The transfer of the partial stack from the auxiliary stack carrier withdrawing from the stacking region to the main stack carrier is critical. For as the auxiliary stack carrier has a specific thickness, a wave is formed in the lower portion of the partial stack at the moment at which the partial stack leaves the auxiliary stack carrier and is deposited on the main stack carrier. The formation of a wave of this type causes the lower region of the partial stack to be deposited misaligned and offset relative to the remaining portion of the partial stack located thereabove. This adverse effect can be further exacerbated by the friction produced between the upper side of the auxiliary stack carrier and the underside of the partial stack, as a result of which the lower layers of the partial stack are entrained during the withdrawal movement of the auxiliary stack carrier from the stacking region. If merely the main stack carrier performs a compensatory stroke movement in the vertical direction in order to compensate for the thickness of the auxiliary stack carrier, which has already been removed at that point from the stacking region, the offset of the lower region or the lower layers of the partial stack formed by the wave continues up to the end in the direction of the withdrawal movement of the auxiliary stack carrier. This creates a shoulder in the stack known as an S-bend, which often constitutes a quality defect. Particularly in the paper-processing industry, it is usually necessary to produce substantially straight stack edges in order not to impede the subsequent processing of the sheets, which is especially important in high-grade papers.
In an attempt to solve this problem, EP 1 262 435 A1 proposes a method and a device in which a second auxiliary stack carrier is provided in addition to a first auxiliary stack carrier. The second auxiliary stack carrier is arranged on the opposing side of the stacking region in relation to the first auxiliary stack carrier. Once the first auxiliary stack carrier has been introduced and the second auxiliary stack carrier has reached a position opposite the first auxiliary stack carrier, the second auxiliary stack carrier is moved, synchronously with the first auxiliary stack carrier, into a central position in the stacking region from which it is withdrawn from the stacking region in the opposite direction of the removal of the first auxiliary stack carrier. The partial stack formed on the second auxiliary stack carrier is then deposited on a pallet positioned on the main stack carrier located below the plane formed by the two auxiliary stack carriers. Although a respective wave is formed at the mutually facing ends of the two auxiliary stack carriers, these two waves are oriented away from each other and thus compensate for one another. Thus, the synchronous symmetrical removal of the two auxiliary stack carriers leads to depositing the partial stacks substantially without edge misalignment.
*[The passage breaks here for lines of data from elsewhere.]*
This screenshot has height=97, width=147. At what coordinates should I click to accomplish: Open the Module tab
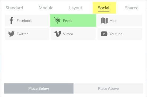(x=46, y=8)
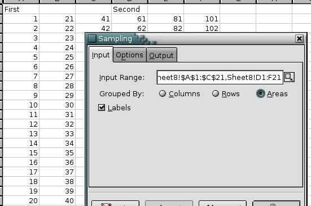The image size is (311, 206).
Task: Click inside the Input Range text field
Action: coord(220,77)
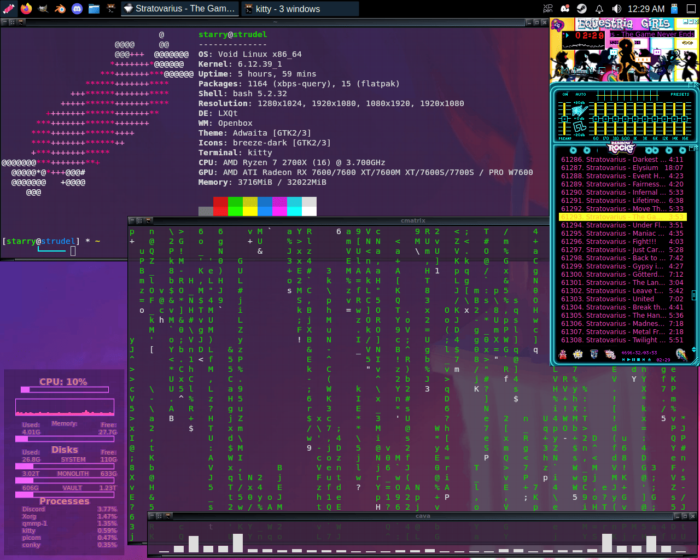The height and width of the screenshot is (560, 700).
Task: Open the equalizer PRESETS menu
Action: coord(680,94)
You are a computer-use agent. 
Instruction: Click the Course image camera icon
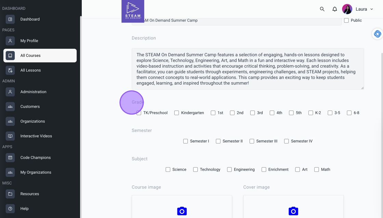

However, in such a device, the arrangement of the second auxiliary stack carrier necessitates an expensive construction and a complex control means, which in turn leads to higher production, operating and maintenance costs.
EP 0 896 945 B1 proposes the use of a plurality of alignment strips and/or plates for the active rectangular alignment of the pallet and the stack of sheets located thereon in order in this way to compensate for deformation or edge misalignment in the stack. However, this known device is unsuitable for heavyweight stacks and large-format sheets. What is needed is a solution that is simple in terms of construction and control in comparison to the conventional devices discussed above, while at the same time allowing stacks to be exchanged continuously and without impairing the quality of the stacks.